What you will do: Copy every line from the records that holds the word "agent".

╭─ Excerpted records

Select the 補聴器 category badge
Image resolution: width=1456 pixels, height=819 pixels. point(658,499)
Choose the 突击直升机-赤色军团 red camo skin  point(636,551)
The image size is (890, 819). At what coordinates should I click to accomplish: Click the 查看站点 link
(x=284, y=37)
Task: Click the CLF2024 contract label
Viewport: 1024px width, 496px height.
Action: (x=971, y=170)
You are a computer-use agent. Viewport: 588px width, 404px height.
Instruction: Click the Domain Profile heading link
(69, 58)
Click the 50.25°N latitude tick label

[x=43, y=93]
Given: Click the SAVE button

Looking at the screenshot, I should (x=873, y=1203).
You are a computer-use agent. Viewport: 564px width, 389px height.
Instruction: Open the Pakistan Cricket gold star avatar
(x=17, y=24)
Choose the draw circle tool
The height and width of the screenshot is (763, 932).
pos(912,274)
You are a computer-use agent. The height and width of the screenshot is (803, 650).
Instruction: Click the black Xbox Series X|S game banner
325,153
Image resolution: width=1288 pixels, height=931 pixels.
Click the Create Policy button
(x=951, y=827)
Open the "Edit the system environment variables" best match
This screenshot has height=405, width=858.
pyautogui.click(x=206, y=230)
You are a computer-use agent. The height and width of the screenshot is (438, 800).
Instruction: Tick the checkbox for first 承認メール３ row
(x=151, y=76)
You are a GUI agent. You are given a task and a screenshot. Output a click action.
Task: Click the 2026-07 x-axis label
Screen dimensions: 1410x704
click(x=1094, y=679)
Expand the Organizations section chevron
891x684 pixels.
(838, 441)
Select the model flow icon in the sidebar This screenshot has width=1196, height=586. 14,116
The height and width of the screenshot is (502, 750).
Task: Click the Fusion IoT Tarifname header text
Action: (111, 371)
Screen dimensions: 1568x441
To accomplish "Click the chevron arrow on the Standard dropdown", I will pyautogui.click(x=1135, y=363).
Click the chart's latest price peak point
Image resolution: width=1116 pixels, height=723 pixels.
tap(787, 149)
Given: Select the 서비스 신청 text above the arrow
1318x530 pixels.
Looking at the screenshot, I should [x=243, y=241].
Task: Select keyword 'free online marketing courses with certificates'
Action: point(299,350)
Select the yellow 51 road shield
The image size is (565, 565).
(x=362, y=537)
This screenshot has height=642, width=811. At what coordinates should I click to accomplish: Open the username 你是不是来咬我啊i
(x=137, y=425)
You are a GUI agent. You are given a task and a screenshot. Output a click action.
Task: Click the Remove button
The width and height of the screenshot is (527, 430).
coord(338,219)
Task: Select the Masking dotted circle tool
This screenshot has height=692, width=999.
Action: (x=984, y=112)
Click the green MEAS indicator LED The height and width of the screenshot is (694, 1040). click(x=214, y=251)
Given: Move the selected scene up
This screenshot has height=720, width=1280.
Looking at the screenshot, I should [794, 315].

╰─

Written response:
You are a computer-use agent. Viewport: 588px width, 404px height.
You are a computer-use agent. Viewport: 564px width, 389px height.
You are a computer-use agent. The height and width of the screenshot is (803, 650).
You are a computer-use agent. The height and width of the screenshot is (438, 800).
You are a GUI agent. You are given a task and a screenshot. Output a click action.
You are a GUI agent. You are given a task and a screenshot. Output a click action.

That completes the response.